VR-PAVIB: The Virtual Reality Pedestrian-Autonomous Vehicle Interactions Benchmark Suite
Table of contents
General info
Autonomous vehicles (AV) is a merging theme for the advent era of future transportation. In design, AVs are able to effectively assist humans in everyday tasks. However, one challenge prevents pedestrian-AV interactions research is that there are no public and standardized benchmarks to investigate different manners of interactions to communicate AVs’awareness and intent to pedestrians. To address the existing limitation, this proposed work aims to include general interactive interfaces on AV and introduce the VR-PAVIB benchmark for researchers to investigate the impact of different interface features on pedestrians’ perception of the AV behavior on the road. Paper published on the AutomotiveUI '20: 12th International Conference on Automotive User Interfaces and Interactive Vehicular Applications, 2020.
Setup
This is a first person view experience. The user can move using the usual a, w, s, d keyboard inputs.
The traffic logic depends upon what scenarios the vehicle is present in. A Behaviour Tree is utilized for decision making as it is seen in the algorithm below. There will be different behaviours for different situations:
When the vehicle stops before a stop sign, it will only stop for a certain period of time specified by the user, unless there is a person walking on the crossing street which will cause the vehicle to only wait until the road is empty again.
Stopping in front of a stoplight, will also cause the vehicle to behave in different ways as it depends on a different set of factors like which light is activated and if someone is passing through the crossroad. If a user is in the crossroad, the vehicle will stop no matter what, until the crossroad is empty again. If the light is red, the vehicle will stop and start again when it turns green. If the vehicle is about to turn right, in both red and green lights, it will check both streets before it turns.

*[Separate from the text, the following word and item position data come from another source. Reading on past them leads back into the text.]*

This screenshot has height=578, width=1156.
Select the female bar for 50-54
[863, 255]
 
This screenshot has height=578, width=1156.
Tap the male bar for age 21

The vehicle is able to differentiate between these different scenarios by using raycasting. Through raycasting, the vehicle is informed on what object is ahead of it and what behaviour it should perform. The Navigation Mesh System is also utilized to guide the vehicles in their path and determine where they need to go next. In the end the project involves two main scenarios: user walking through a crossroad with a stop sign, and user walking through a stoplight intersection.
Technologies
Project is created with:
- Unity: 2019.2.2f1
So far this is an early prototype and work is still being done to develop the project further.